Blackpool International Airport (IATA: BLKICAO: EGNH) was an international airport on the Fylde coast of Lancashire, England, in the Borough of Fylde, just outside the Borough of Blackpool. It was formerly known as Squires Gate Airport. The airport's terminal and Air Traffic Control provision closed on 15 October 2014.[3]

With aviation roots that trace back to 1909, Blackpool Airport was one of the first aviation sites in the UK. The airport was owned and operated by City Hopper Airports Limited, which also owns Wolverhampton Airport and Biella Airport in Italy, before, in January 2007, being placed under new management after one of its two major shareholders bought out its partner. MAR Properties Ltd agreed terms to take over full control of Blackpool and Wolverhampton Airports.[4] In May 2008, it was announced that Balfour Beatty, who also own Exeter Airport and Derry Airport, had purchased MAR Property's 95% stake in the airport.[5] The remaining 5% stake is held by Blackpool Borough Council.[6]

Blackpool Airport Limited has a Civil Aviation Authority (CAA) Public Use Aerodrome Licence (Number P724) that allows flights for the public transport of passengers or for flying instruction. Passenger numbers peaked in 2007 with over 550,000 passing through the airport, but had fallen to 235,238 in 2012. In 2014, the last year of commercial operations, the airport handled 223,372 passengers, a drop of 15% compared to the 2013 stats; this is due to the stats running from January 1st until closure of the airport on October 15th .[2]

Three scheduled airlines operated from the airport, as well as occasional charter holiday flights in the summer months. Executive flights are operated by Hangar 3 and J-Max which both offer access to a private aircraft hangar and private aircraft management. Helicopter operations serve the offshore oil and gas facilities in the Irish Sea. This service is operated by Bond Offshore Helicopters which uses two Eurocopter AS365N3 Dauphin helicopters from a purpose built helicopter terminal facility. Blackpool Airport is also home to the North West Air Ambulance service operated by a twin-engined Eurocopter EC 135. There are many companies situated on the airfield which offer flying lessons and training flights. The fixed-wing lessons are usually in Piper or Cessna aircraft and the Robinson family of helicopters used for non-fixed wing lessons.

Work to complete:
Repeat the Blackpool Airport passage word for word, starting with "Three scheduled airlines" and going on through "non-fixed wing lessons.". The records play no part in what is asked here.

Data extract:
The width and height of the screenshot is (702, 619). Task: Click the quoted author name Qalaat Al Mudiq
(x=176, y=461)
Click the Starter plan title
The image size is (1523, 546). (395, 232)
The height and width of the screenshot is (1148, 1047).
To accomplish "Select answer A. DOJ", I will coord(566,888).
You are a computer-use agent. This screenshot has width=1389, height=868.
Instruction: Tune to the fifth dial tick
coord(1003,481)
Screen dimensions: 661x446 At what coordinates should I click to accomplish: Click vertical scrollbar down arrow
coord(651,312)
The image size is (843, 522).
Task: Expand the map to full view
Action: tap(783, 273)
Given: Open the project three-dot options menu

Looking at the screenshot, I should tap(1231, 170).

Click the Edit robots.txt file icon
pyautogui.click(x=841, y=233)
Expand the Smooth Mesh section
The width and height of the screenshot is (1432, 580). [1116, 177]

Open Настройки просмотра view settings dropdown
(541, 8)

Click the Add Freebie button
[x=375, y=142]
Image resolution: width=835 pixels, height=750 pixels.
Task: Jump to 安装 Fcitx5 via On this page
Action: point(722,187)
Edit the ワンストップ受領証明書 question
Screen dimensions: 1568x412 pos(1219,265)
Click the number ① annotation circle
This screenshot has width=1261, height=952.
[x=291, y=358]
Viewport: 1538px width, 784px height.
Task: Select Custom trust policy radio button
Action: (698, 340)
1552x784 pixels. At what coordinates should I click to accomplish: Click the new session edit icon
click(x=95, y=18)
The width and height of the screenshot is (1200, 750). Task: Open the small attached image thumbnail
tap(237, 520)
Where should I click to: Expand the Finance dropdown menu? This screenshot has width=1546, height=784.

Answer section:
Three scheduled airlines operated from the airport, as well as occasional charter holiday flights in the summer months. Executive flights are operated by Hangar 3 and J-Max which both offer access to a private aircraft hangar and private aircraft management. Helicopter operations serve the offshore oil and gas facilities in the Irish Sea. This service is operated by Bond Offshore Helicopters which uses two Eurocopter AS365N3 Dauphin helicopters from a purpose built helicopter terminal facility. Blackpool Airport is also home to the North West Air Ambulance service operated by a twin-engined Eurocopter EC 135. There are many companies situated on the airfield which offer flying lessons and training flights. The fixed-wing lessons are usually in Piper or Cessna aircraft and the Robinson family of helicopters used for non-fixed wing lessons.